Ya
existe una generación formada en el pensamiento de Deleuze –recordemos la
premonitoria frase de Foucault “El siglo que viene será deleuziano”–, que ha
desarrollado un nuevo gusto por la filosofía y un particular modo de
entenderla. En ese sentido, no parece casual que Michael Hardt, coautor junto a
Toni Negri de Imperio, se haya interesado por la obra del filósofo francés –de
escaso arraigo en el establishment filosófico norteamericano–, puesto que su
filosofía reverbera con particular intensidad en el pensamiento político. El gesto
de Hardt –un ajuste de cuentas con sus pares estadounidenses, que trabajan
fundamentalmente en el campo de la filosofía analítica– resulta en una obra de
enorme valor.
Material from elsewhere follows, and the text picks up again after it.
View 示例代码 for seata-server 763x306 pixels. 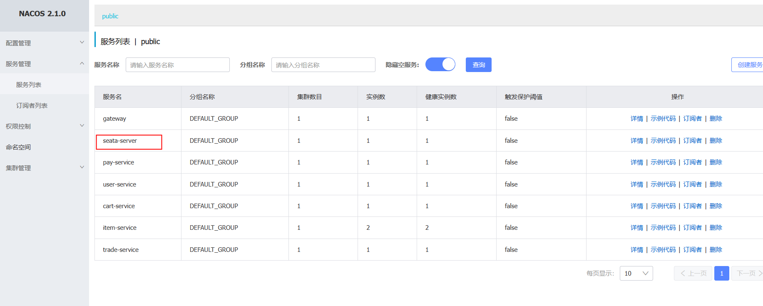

Pues, con paciencia y rigor intelectual, rastrea la vigorosa
línea de desarrollo del pensamiento deleuziano, que no puede concebirse sin
tres grandes referencias: Bergson, Nietzsche, Spinoza. La ontología
bergsoniana, la ética nietzscheana y la práctica spinoziana son los tres
grandes pilares sobre los que se asienta la obra de Deleuze, el material para
su propia formación y aprendizaje. Y aquí Hardt, con análogo gesto de aprendiz,
se sirve de la obra del filósofo francés para mostrar que la historia de la
metafísica no ha muerto y que contiene potentes alternativas radicales que aún
persisten con vitalidad en los problemas contemporáneos que enfrentamos.